UNA CURATELA INUSUALE
A questa situazione conflittuale e contraddittoria la Biennale reagisce prendendo una forma particolare e inedita nella sua storia: nessun tema centrale e un’equipe curatoriale di soli artisti, scelti dal curatore capo Gabriel Pérez-Barreiro. Una struttura orizzontale e attraversata da una vena di anarchia che si sposa bene con la libertà di pensiero e l’inclusività che contraddistinguono il popolo brasiliano e che nei prossimi mesi si scontreranno con le correnti più autoritarie e populiste del Paese. Il titolo di questa edizione, Afinidades Afetivas, è una sintesi tra il titolo del capolavoro di Johann Wolfgang von Goethe, Affinità elettive, e quello della tesi del 1949 di Mario Pedrosa, tra i più importanti critici d’arte brasiliani, Sulla natura affettiva della forma nell’opera d’arte. Già dal titolo si capisce qual è il filo conduttore, ovvero il non-tema, che attraversa tutta l’esposizione: la libertà personale nello sviluppare le proprie connessioni affettive e fascinazioni. I sette artisti invitati da Pérez-Barreiro, infatti, sono stati chiamati a curare altrettante sezioni autonome all’interno della mostra. A loro è stata lasciata completa libertà nella scelta del metodo, delle opere e dell’allestimento, il risultato è quindi un panorama estremamente vario ma non frammentario, nel quale, a dispetto di grandi differenze nelle scelte curatoriali, alcuni temi, come la soggettività della percezione e il legame con le proprie radici, si fanno spontaneamente eco da una sezione all’altra. Oltre a queste sette sezioni autonome ci sono dodici progetti individuali sotto la curatela di Gabriel Pérez-Barreiro, nove dei quali commissionati e tre omaggi postumi.
SEZIONI A TEMA LIBERO
Gli artisti selezionati per la curatela della sezioni collettive sono in maggioranza latinoamericani: Sofia Borges (Brasile), Waltercio Caldas (Brasile), Alejandro Cesarco (Uruguay), Claudia Fontes (Argentina), ma ci sono anche la svedese Mamma Andersson, lo spagnolo Antonio Ballester Moreno e la statunitense Wura-Natasha Ogunji. Gli esiti sono estremamente diversificati: chi lavora principalmente con opere su commissione, come nella sezione Sempre, Nunca (sempre, mai) di Wura-Natasha Ogunji, e chi invece ha scelto una curatela più tradizionale, scegliendo esclusivamente tra opere esistenti, come Caldas con Os Aparecimentos (le apparizioni). In questo panorama variegato prevalgono comunque nomi brasiliani e artiste donne, non nel conto dei nominativi ma come numero di opere. Anche le sezioni curate da Pérez-Barreiro sono notevolmente diverse tra loro. Si va da un quasi dovuto omaggio postumo a Lucia Nogueira in spazi isolati e neutri fino a progetti commissionati nei quali il curatore ha lasciato agli artisti totale libertà di scelta, come quello di Nelson Feliz che comprende degli happening a una scala che abbraccia l’intero continente americano. Altro progetto di grande impatto è quello di Siron Franco che, unico tra gli artisti delle sezioni individuali, espone un corpo di opere precedenti, Césio/Rua 57, nel quale immortala la tragedia causata da un incidente radioattivo a Goiana (Brasile).
LO SPAZIO DELLA BIENNALE
Forse le differenze più interessanti si registrano tra le sezioni che hanno scelto di interagire con la struttura espositiva esistente e quelle che invece hanno scelto di ricreare un ambiente neutro attraverso l’installazione di strutture temporanee. Intraprendere un confronto con la struttura del padiglione Biennale non è facile, per ammissione dello stesso curatore.

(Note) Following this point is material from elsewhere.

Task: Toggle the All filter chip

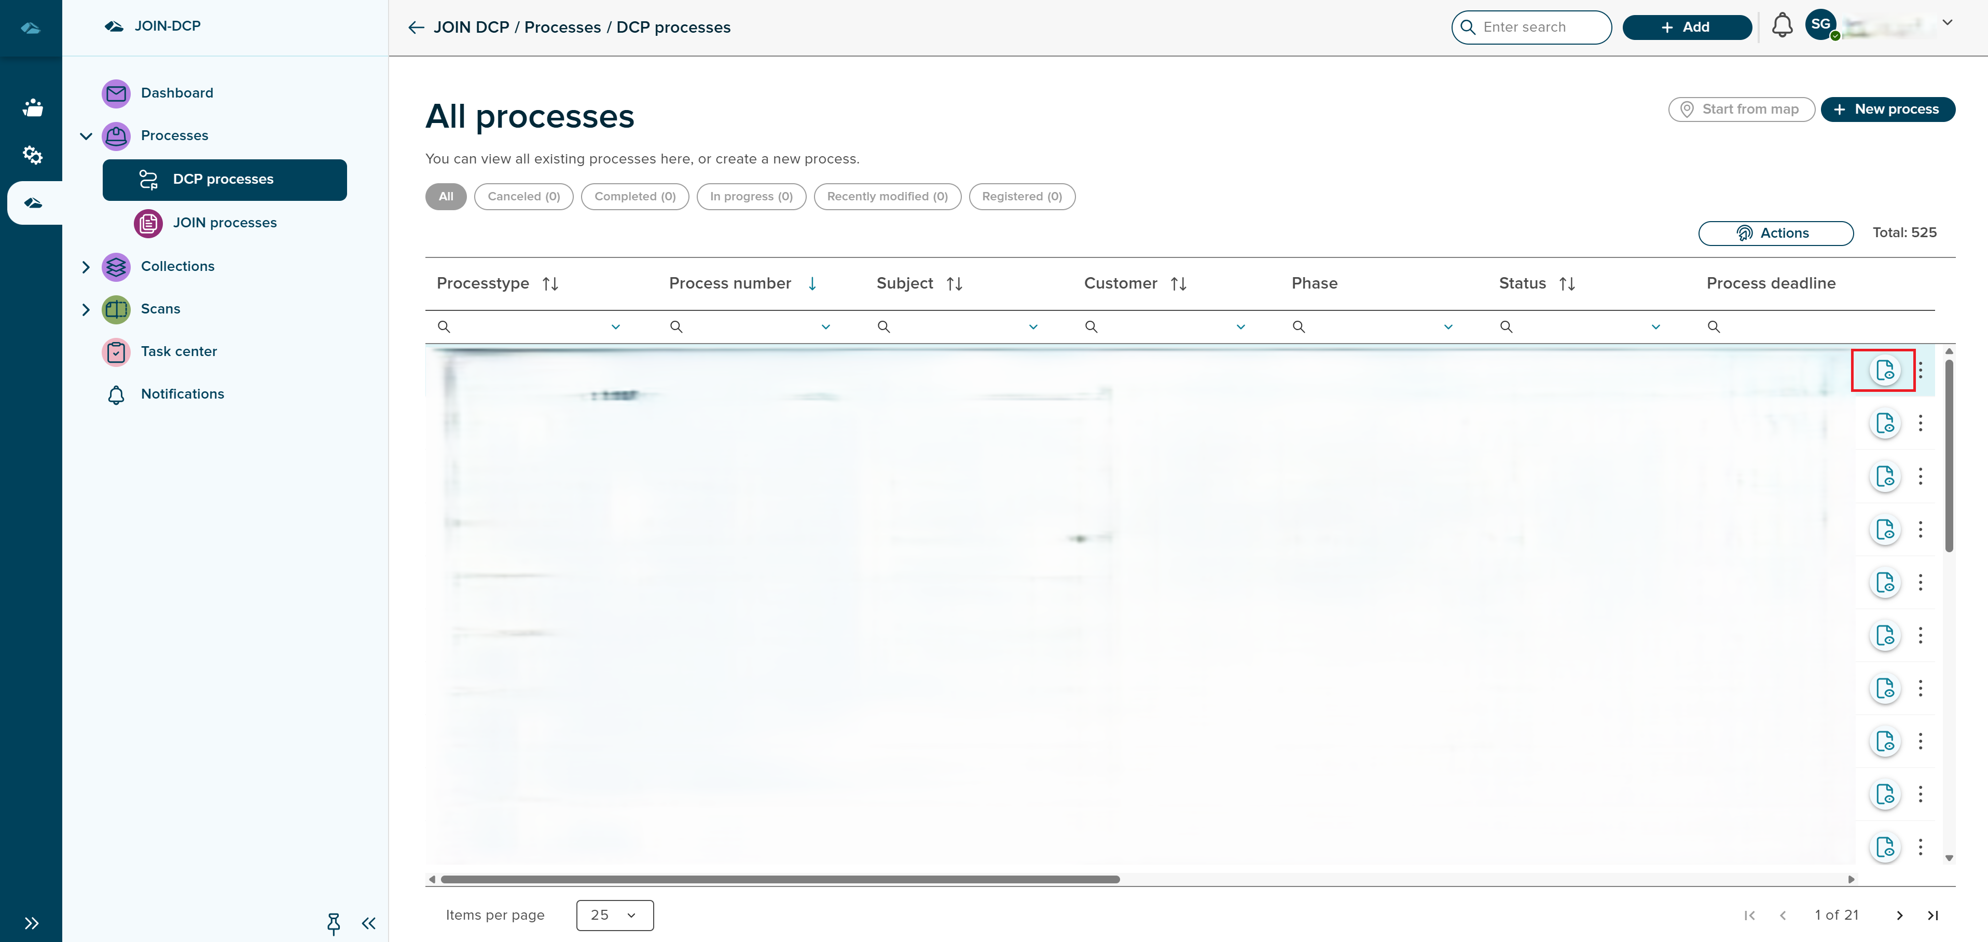Action: (445, 196)
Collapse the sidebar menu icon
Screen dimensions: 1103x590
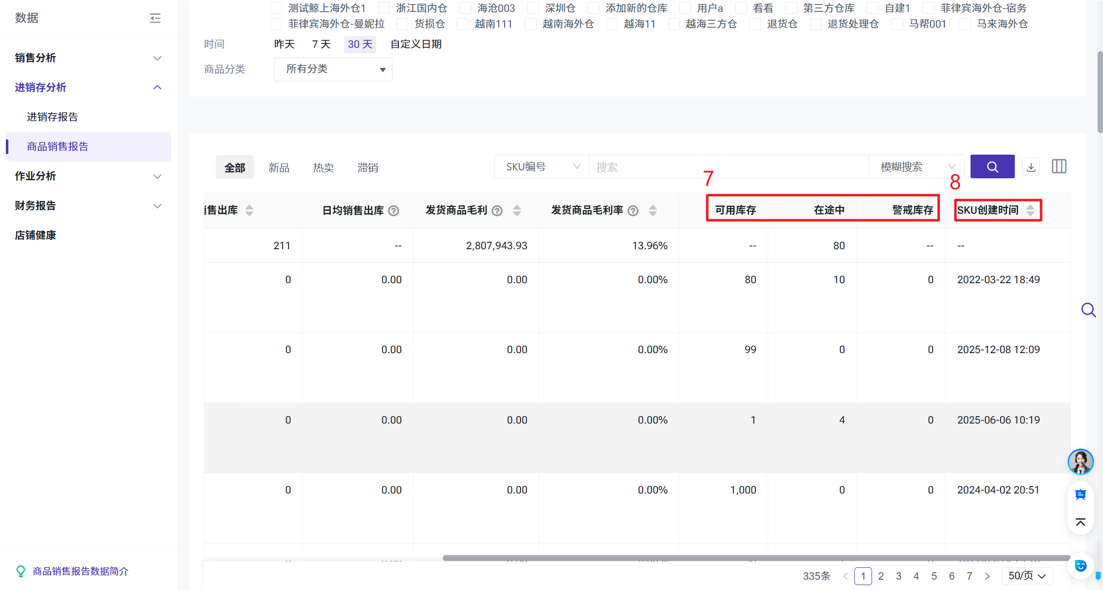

Si tratta del progetto di Oscar Niemeyer per esposizioni industriali inaugurato nel 1954. Diventa rapidamente un simbolo della cultura architettonica brasiliana per le sue dimensioni imponenti e l’estrema libertà nel trattamento di elementi strutturali come solette e pilastri, che assumono forme flessuose e organiche. Nel 1957 la Biennale lo sceglie come sua sede e da allora non lo ha mai abbandonato. Tuttavia, le dimensioni estreme, la presenza esclusiva di open space e le condizioni di fortissima illuminazione naturale attraverso le vetrate talvolta rendono difficile l’esposizione di opere d’arte. Diversi artisti/curatori si sono cimentati nel dialogo con questa complessa struttura ottenendo risultati sorprendenti. È il caso della sezione curata da Sofia Borges che, attraverso un percorso di luce soffusa, porta direttamente alla base della tripla altezza centrale dell’edificio, sotto i pilastri sagomati della rampa principale, dove prendono vita happening musicali. Un’altra forma interessante di relazione con lo spazio del padiglione è quella della sezione curata da Claudia Fontes, nella quale l’esigenza di strutture chiuse per la proiezione video convive con un vivace confronto formale con la geometria irregolare della soletta. Anche Ballester Moreno si appropria degli spazi in maniera inusuale, coprendo le vetrate del piano terra, alte più di cinque metri, con gigantesche tele geometriche. Anche in queste sottili attenzioni la linea curatoriale della Biennale conferma il suo interesse verso il dialogo con la sua storia e questa, in un Paese che sta bruciando insieme al suo patrimonio, è una scelta coraggiosa.